Software is more than code, its includes the people and communities that form around them. Code and humans are irrevocably inseparable (for now…) and while at the Recurse Center we are focused on writing code, building projects, and exploring new concepts it’s hard to ignore the people and the human elements in the mix.
Often when I’m asked to describe the Recurse Center, I tend to talk more about the people and ideas being shared instead of the physical space or even projects we work on. To me, RC is a place with incredibly generous, kind and smart people that you intensely learn and exchange ideas with for a few weeks. For this entry, I’m going to take a softer tone and just riff on the amazing welcoming people and culture Recurse fosters.
Winter is coming…
After applying and being admitted to the Recurse Center, for the Winter 1 batch I soon realized it’d be a cold ~14 weeks in NYC with a city full of strangers. Spanning November to February, that meant spending Thanksgiving, Christmas, New Years and my birthday in mid-January far away from close friends and family. In reality, it’s not too bad for me; I have extended family that I’m staying with but for the other dozens of Recursers I can’t imagine its as easy.
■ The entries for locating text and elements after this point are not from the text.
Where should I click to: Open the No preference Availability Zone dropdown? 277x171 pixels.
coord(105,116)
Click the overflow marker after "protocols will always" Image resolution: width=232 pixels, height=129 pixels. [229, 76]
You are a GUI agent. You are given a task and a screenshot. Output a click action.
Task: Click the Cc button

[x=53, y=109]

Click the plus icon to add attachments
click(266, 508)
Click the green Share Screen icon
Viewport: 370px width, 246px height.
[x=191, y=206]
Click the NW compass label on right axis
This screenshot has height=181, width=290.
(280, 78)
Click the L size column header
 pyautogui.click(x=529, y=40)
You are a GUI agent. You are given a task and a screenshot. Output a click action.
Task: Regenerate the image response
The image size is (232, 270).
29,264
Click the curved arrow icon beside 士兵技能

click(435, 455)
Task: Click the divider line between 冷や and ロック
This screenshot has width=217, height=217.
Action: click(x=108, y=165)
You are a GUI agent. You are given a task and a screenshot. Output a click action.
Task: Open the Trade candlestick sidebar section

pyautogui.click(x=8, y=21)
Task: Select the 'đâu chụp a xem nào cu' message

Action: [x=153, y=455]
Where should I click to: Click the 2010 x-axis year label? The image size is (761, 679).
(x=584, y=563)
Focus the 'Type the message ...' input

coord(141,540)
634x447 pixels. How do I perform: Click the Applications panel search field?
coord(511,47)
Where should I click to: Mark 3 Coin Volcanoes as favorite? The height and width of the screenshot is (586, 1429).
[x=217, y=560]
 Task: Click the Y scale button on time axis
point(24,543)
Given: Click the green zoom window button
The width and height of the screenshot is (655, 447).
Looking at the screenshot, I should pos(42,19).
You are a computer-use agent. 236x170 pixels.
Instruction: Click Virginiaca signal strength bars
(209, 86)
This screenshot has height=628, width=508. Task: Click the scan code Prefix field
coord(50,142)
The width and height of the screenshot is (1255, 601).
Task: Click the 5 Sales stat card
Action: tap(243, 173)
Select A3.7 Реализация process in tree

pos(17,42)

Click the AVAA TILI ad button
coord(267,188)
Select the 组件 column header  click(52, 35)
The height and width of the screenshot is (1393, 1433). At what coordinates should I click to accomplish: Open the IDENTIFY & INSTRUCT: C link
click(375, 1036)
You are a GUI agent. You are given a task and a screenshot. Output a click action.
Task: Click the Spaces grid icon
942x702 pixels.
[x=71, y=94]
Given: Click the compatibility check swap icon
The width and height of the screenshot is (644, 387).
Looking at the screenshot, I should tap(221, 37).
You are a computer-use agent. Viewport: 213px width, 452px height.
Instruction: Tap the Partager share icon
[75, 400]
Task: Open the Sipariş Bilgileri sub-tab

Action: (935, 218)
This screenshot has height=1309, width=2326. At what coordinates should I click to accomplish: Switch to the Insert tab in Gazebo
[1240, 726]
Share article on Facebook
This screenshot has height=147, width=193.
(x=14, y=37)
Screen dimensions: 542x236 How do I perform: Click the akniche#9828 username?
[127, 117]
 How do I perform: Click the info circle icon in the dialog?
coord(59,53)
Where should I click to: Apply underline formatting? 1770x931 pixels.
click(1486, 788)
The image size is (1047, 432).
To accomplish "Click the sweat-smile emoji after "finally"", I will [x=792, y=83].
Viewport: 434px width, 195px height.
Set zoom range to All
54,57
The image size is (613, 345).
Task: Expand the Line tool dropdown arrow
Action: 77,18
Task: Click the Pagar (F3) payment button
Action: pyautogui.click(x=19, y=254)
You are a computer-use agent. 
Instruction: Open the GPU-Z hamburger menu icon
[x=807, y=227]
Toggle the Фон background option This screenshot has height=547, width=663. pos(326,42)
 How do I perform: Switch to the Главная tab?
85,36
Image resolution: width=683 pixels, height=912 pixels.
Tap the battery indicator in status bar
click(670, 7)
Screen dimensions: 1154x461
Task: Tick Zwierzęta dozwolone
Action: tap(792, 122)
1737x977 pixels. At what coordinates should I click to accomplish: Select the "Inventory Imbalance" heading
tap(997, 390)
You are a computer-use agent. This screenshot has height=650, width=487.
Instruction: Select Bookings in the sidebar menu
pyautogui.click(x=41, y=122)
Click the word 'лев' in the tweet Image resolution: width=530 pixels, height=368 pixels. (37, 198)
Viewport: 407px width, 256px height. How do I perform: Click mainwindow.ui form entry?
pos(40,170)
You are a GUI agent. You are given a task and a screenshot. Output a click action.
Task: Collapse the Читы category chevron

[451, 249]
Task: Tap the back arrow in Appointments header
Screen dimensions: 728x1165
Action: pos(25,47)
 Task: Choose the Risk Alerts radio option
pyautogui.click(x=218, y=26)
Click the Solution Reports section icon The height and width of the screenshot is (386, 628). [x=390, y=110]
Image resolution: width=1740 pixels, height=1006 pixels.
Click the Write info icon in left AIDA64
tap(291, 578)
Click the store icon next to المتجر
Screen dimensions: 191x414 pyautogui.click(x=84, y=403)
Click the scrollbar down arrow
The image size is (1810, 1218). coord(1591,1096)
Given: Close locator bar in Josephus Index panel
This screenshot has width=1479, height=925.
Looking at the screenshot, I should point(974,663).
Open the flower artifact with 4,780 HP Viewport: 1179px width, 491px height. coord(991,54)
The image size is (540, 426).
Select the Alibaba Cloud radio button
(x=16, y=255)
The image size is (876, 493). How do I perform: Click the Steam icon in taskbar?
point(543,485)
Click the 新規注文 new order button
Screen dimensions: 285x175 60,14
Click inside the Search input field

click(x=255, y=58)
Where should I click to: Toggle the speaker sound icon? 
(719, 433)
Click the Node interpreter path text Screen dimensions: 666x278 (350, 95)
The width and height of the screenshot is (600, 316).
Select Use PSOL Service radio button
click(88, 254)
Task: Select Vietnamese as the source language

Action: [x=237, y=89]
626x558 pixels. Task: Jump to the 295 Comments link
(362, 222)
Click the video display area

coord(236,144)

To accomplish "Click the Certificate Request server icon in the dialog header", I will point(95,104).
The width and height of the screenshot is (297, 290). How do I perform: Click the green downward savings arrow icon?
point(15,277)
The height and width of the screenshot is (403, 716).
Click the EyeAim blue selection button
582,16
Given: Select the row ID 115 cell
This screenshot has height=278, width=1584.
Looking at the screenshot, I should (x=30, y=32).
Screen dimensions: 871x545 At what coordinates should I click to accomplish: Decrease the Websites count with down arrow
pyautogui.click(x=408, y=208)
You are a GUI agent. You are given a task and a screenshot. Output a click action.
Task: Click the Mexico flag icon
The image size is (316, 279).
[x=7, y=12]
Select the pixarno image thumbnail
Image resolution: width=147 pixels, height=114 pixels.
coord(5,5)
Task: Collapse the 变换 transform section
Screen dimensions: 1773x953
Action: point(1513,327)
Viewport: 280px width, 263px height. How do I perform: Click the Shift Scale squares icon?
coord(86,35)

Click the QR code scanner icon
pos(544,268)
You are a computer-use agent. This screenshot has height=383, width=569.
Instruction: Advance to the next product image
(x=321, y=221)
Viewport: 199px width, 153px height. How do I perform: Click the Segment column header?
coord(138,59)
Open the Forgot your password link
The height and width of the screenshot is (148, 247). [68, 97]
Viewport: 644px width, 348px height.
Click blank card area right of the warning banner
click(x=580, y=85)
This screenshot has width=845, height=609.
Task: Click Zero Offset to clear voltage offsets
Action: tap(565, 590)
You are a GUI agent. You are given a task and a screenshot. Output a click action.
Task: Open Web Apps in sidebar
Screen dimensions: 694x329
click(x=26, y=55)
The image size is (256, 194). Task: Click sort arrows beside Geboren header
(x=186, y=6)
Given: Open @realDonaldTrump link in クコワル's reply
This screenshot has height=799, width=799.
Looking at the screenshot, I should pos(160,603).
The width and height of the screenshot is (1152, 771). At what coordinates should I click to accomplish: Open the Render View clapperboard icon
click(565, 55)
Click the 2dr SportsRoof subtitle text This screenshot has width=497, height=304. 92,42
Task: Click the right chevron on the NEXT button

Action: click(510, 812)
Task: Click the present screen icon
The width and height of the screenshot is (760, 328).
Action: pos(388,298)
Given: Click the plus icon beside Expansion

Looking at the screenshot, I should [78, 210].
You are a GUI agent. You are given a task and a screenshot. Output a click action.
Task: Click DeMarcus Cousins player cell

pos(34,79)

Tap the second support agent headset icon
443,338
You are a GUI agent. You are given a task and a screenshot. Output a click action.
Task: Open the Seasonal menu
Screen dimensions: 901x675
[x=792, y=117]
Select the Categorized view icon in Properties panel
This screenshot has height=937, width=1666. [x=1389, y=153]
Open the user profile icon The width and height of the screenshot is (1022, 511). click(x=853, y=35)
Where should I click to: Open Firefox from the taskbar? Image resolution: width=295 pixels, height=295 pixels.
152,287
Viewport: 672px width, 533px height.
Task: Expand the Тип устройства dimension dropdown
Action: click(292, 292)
I really appreciate the never ending effort from faculty and fellow Recursers to foster a welcoming environment for great ideas and work to breed. There are faculty organized board game nights, speaker nights, and other-non-code centric events to provide welcome breaks between hours of work on projects. Outside of this, I want to recognize fellow Recursers who also step up to organize, share events and make time to make everyone feel a bit more at home. Putting together informal trips, dinner parties, and get togethers around the holidays highlights that it is a community.
Striking a Balance
A counter balance of this in the Recurse Center manual under Advice is to
... Avoid distractions as general advice on how to use your time at RC. Being in beautiful New York City in the heart of SoHo there’s just so much to do. It’s easy to take a nice day off and wander Central Park. I did just that on the first week, and got to know Pieter M. and Yorman A. very well while getting lost from my shoddy navigating skills. We had a engaging conversation about the differences in culture and programming around the world and had a good time. But underlying all of it it, were we furthering our goals
to Recurse to become better programmers. In a big way, we want to make sure we maximize our success and minimize our distractions. But moving hundreds of miles away from your support networks and challenging ourselves to push our personal limits on our projects is hard.
Striking a balance
From Coursera’s course on learning to learn, stress, anxiety, and fear are counterproductive factors to learning; I shared some of those feelings early on during RC, but after the first day and on going it got easier. Becoming more adjusted, it became easier to learn build and share openly on projects. But getting there takes time and social events catalyzed the progression. I would assert that building a welcoming environment builds better software and it’s reflective in the open source culture we have today. RC really tries to foster a welcoming community for people to be at their best and excel. In the end, we should balance enjoying the moment and work during RC that build into our own personal goals of becoming a better programmer.